TWO MEN AND A LEGAL LIST
While the rest of the world welcomed 2018 on January 1, there were serpentine queues in Assam at multiple places from early morning. Anxious people waited to find their names in the first draft of the National Register of Citizenship (NRC) that was released by the state government as the clock struck midnight. This was the second time NRC has been published anywhere in the country—the first time was in 1951.
Political parties and social activists may have rushed to congratulate the people of Assam—19 million have found their names in the NRC while verification is going on for 13 million—but the credit for making the update of the NRC a reality goes to two citizen litigants: Pradeep Bhuyan, 85, and Abhijit Sarma, 43.
One of the significant clauses of the 1985 Assam Accord, signed between the Union government, the Assam government and leaders of the Assam agitation, was to update the 1951 NRC so that the state had an account of legal citizens. But the clause remained on paper and another tripartite agreement was signed in 2005 between the Centre, state government and leaders of the All Assam Students’ Union. The new agreement decided to update the NRC and the state government started two NRC pilot projects in 2010 in two districts. The project, however, was aborted as members of a minority students’ group resorted to violence.
In January 2009, Bhuyan, an alumnus of IIT Kharagpur, approached Sarma, an entrepreneur-turned-social activist, to file a PIL in the Supreme Court seeking dele-
tion of 4.1 million ‘illegal voters’ from the voter list. A case was registered in the apex court on July 20, 2009. The petitioners appealed to the court to monitor the process of updating the NRC instead of directing the government to do it. On April 2, 2013, the case reached the bench of Justice Ranjan Gogoi and H.L. Gokhale. Work on the NRC started in May 2015 and the court fixed December 31, 2017, as the date for the publication of the first draft of the NRC. “Such work needs dedication, honesty and courage. That’s why I approached Sarma,” says Bhuyan, who avoids media attention.

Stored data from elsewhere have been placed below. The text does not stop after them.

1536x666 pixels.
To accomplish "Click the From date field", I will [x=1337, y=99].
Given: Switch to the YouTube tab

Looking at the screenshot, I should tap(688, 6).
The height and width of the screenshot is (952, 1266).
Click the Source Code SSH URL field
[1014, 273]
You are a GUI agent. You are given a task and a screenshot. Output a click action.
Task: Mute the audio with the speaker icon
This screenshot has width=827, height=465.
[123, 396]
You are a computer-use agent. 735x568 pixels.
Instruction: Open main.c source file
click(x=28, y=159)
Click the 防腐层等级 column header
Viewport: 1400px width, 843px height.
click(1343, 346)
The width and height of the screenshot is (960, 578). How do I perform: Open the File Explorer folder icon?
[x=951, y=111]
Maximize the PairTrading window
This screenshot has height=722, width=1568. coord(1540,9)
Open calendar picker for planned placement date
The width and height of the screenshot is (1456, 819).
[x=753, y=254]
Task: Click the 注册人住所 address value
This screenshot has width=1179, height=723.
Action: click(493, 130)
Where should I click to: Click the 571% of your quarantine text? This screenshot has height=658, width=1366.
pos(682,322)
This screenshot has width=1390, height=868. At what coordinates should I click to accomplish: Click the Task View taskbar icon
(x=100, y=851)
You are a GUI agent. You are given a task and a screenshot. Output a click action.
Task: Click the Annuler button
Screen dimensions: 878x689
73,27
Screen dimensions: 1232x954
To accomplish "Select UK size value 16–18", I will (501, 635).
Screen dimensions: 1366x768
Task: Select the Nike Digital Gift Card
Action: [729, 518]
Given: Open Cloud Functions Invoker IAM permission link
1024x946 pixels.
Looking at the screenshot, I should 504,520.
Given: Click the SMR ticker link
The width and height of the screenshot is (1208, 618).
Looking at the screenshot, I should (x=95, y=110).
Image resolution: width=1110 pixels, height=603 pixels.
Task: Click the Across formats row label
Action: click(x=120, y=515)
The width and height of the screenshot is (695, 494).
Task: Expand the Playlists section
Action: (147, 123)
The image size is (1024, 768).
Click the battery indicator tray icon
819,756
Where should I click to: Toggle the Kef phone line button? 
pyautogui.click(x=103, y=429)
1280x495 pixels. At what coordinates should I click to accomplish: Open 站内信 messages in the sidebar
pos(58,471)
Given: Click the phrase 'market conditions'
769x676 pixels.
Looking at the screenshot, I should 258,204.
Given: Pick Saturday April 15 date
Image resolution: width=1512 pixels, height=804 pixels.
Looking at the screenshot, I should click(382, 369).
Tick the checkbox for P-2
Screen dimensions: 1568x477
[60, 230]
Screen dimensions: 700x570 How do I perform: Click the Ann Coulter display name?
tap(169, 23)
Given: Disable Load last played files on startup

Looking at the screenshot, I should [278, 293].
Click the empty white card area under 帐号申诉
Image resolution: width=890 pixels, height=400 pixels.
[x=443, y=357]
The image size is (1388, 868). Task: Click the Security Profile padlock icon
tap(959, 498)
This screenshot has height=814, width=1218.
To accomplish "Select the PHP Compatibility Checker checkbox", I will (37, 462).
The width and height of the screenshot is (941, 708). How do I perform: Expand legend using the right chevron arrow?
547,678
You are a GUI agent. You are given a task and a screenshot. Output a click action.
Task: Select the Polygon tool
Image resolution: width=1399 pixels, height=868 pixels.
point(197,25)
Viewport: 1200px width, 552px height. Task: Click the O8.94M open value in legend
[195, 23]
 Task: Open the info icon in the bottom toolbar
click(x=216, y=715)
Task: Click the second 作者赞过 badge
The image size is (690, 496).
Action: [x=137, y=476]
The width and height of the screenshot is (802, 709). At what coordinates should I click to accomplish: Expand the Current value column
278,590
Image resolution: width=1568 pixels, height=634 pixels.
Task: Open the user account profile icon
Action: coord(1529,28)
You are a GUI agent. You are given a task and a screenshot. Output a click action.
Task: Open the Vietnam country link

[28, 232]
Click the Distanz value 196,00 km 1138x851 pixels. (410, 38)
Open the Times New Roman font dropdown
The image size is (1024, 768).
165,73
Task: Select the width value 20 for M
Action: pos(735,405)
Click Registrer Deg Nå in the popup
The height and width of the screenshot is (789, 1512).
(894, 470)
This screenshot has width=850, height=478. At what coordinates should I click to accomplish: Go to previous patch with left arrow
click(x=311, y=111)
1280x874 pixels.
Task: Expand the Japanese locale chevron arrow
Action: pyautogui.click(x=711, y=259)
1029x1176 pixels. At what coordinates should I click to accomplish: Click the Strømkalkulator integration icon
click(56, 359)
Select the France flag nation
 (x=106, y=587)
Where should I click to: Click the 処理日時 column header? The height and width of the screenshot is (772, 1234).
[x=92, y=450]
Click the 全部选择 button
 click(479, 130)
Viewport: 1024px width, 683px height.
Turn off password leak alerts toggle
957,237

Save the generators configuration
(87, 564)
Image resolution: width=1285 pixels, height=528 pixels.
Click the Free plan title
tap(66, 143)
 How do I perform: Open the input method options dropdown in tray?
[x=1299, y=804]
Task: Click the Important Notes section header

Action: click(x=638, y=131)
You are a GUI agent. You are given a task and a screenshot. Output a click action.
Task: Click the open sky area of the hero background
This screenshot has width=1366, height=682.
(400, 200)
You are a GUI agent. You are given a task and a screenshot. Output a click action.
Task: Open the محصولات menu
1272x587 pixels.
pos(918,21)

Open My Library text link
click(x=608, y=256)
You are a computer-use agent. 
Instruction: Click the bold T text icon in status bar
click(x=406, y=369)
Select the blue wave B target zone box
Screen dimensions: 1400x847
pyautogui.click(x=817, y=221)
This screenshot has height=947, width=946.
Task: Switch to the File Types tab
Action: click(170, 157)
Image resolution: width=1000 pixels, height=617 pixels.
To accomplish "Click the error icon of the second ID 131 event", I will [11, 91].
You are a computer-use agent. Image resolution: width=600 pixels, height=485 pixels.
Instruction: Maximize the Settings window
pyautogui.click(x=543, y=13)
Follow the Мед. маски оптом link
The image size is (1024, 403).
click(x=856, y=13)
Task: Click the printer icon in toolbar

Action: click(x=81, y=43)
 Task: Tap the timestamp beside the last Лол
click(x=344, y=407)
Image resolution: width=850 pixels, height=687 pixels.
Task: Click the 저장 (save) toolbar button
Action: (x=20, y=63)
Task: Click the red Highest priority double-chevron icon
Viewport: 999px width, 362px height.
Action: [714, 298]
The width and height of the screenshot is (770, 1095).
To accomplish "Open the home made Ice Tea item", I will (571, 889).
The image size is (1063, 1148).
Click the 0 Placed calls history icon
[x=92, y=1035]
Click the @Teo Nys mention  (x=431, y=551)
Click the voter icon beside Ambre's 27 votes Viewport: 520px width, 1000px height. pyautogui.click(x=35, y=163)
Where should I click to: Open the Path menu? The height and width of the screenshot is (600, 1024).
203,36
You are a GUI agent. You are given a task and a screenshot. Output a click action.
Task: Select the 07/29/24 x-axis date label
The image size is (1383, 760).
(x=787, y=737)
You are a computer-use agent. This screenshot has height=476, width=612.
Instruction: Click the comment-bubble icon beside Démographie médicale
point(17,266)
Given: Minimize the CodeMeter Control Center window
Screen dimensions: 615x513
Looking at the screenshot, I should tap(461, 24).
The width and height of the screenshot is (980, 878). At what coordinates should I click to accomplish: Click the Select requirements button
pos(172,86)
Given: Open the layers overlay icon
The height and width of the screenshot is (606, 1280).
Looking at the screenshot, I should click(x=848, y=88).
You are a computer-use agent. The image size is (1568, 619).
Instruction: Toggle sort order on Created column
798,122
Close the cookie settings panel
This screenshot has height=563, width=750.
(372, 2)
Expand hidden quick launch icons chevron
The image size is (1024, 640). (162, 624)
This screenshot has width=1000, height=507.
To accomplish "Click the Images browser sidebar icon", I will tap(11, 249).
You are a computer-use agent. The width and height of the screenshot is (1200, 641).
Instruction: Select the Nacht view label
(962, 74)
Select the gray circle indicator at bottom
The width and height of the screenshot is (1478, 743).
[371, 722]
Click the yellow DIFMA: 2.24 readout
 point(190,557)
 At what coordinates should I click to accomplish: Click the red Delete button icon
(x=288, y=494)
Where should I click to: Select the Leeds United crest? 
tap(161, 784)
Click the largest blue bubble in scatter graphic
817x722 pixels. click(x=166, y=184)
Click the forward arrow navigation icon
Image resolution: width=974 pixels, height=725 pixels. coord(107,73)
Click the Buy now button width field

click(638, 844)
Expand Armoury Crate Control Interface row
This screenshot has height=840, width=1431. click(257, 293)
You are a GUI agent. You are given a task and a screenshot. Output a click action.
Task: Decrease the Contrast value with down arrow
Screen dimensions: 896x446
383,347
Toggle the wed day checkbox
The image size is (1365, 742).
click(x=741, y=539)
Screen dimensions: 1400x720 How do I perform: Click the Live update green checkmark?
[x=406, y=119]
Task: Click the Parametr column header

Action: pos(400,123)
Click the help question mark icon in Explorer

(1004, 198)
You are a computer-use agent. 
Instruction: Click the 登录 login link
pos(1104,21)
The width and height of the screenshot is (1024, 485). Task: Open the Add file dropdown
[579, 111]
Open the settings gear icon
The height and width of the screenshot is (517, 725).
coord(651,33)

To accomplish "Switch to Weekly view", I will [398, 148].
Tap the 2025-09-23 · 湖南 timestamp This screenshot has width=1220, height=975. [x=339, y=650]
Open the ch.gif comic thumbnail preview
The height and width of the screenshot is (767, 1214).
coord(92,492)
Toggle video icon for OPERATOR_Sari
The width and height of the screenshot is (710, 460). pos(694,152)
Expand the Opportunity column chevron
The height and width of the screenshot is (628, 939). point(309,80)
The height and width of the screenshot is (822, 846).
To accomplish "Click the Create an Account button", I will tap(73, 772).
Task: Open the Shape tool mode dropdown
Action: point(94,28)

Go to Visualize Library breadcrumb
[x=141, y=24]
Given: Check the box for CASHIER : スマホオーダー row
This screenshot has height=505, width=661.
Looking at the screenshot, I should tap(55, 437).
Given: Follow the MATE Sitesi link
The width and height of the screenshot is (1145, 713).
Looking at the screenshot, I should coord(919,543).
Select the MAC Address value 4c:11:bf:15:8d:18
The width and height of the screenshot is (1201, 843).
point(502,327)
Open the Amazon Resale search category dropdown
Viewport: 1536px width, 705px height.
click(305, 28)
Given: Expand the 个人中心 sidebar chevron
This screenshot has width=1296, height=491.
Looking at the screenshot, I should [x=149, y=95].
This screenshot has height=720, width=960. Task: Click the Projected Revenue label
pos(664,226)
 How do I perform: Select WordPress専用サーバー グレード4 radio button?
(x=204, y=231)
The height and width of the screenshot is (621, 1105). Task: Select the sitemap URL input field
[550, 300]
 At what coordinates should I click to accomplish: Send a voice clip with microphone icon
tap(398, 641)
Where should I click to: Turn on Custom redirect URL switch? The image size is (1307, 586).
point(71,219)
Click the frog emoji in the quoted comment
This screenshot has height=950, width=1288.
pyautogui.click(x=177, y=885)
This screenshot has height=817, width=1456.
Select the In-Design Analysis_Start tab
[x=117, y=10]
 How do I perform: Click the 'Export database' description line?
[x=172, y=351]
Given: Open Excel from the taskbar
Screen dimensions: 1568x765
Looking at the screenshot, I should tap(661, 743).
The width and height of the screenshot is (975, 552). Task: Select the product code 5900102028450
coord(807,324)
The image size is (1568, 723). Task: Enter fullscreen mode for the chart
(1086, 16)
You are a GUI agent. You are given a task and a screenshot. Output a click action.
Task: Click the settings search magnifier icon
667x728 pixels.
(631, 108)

He wrote the draft of the first petition and used his own money to fight the legal battle. Bhuyan remained behind the scene and Sarma and his NGO, Assam Public Works (APW), founded by 36 businessmen in 2000, became the front of this crusade. “APW’s first battle was against the ULFA. After 2008, we picked up the issue of illegal immigrants,” says Sarma.
Sarma is aware that the battle is not over yet. The current update of the NRC has been done based on the Assam Accord that accepted 1971 as the cut-off year for anyone to be declared an illegal immigrant. In December 2012, Matiur Rahman, president of the Assam Sanmilita Mahasangha, filed a writ petition in the Supreme Court, demanding that the cut-off year be changed to 1951, a demand that has the support of the RSS and Assam finance minister Himanta Biswa Sarma. The hearing on that case is likely to begin in April. If the court decides in favour of Rahman’s petition, the NRC update process will become invalid.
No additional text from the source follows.